• WHAT IS BEING ASKED
Print the data starting at the line containing "Viewport: 1065px width, 599px" and ending at the line containing "point(754,582)", with no changes.

• GIVEN INFORMATION
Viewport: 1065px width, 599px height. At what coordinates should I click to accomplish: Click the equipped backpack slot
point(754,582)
==
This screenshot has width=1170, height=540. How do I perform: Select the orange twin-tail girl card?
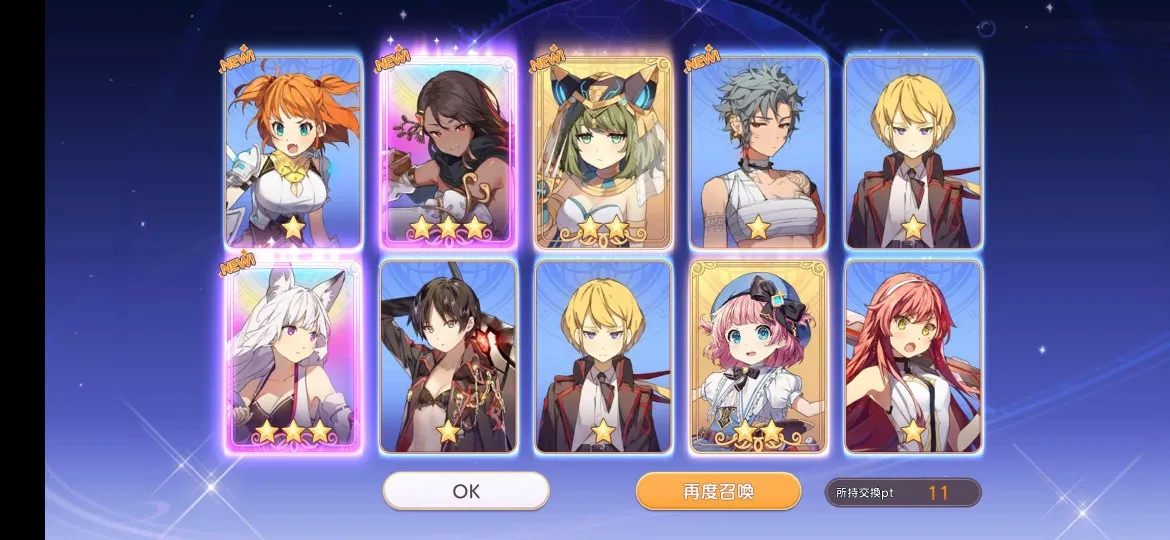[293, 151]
--
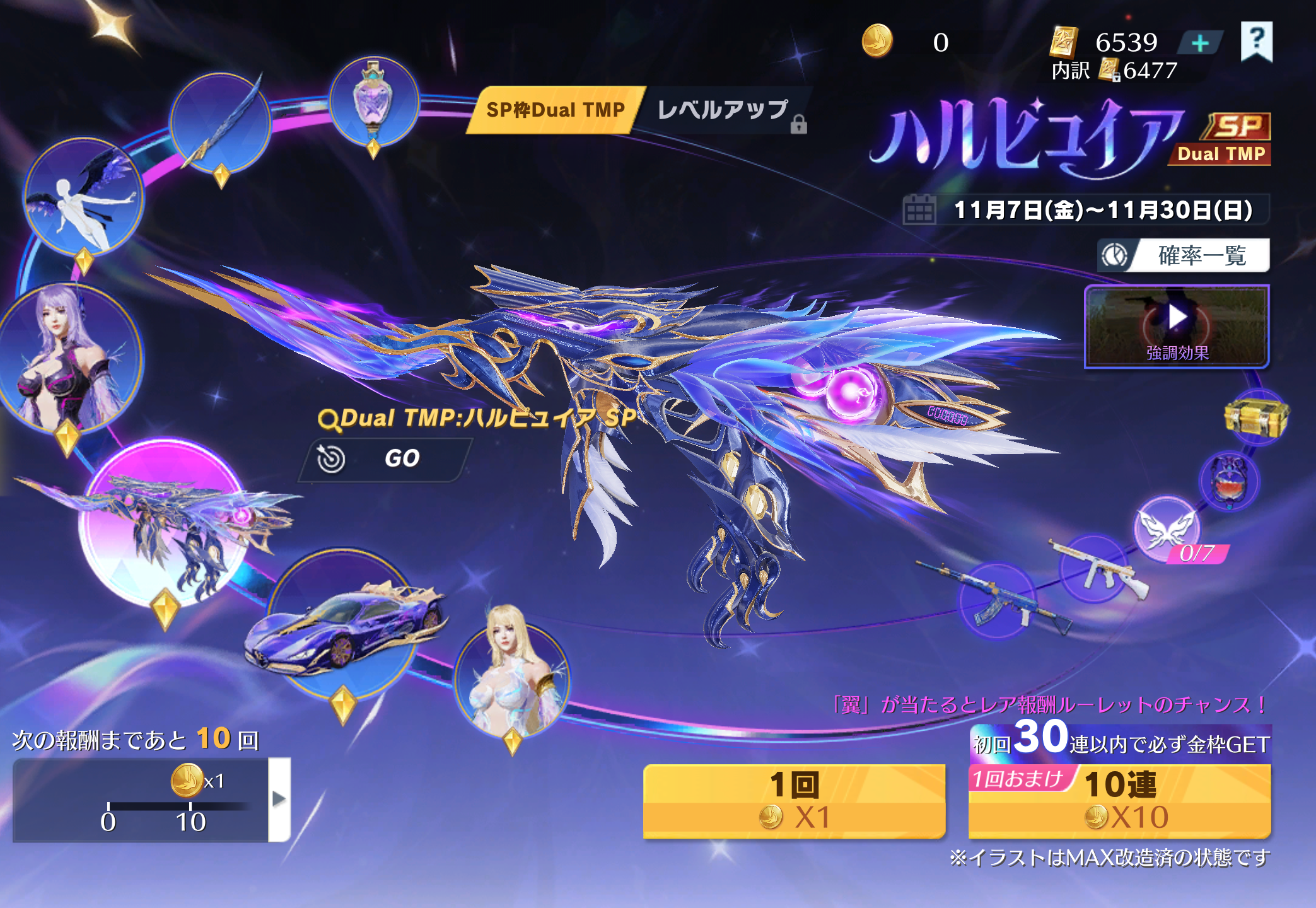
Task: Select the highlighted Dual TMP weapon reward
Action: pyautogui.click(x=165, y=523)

• RESULT OF THE TASK
Viewport: 1065px width, 599px height. At what coordinates should I click to accomplish: Click the equipped backpack slot
point(754,582)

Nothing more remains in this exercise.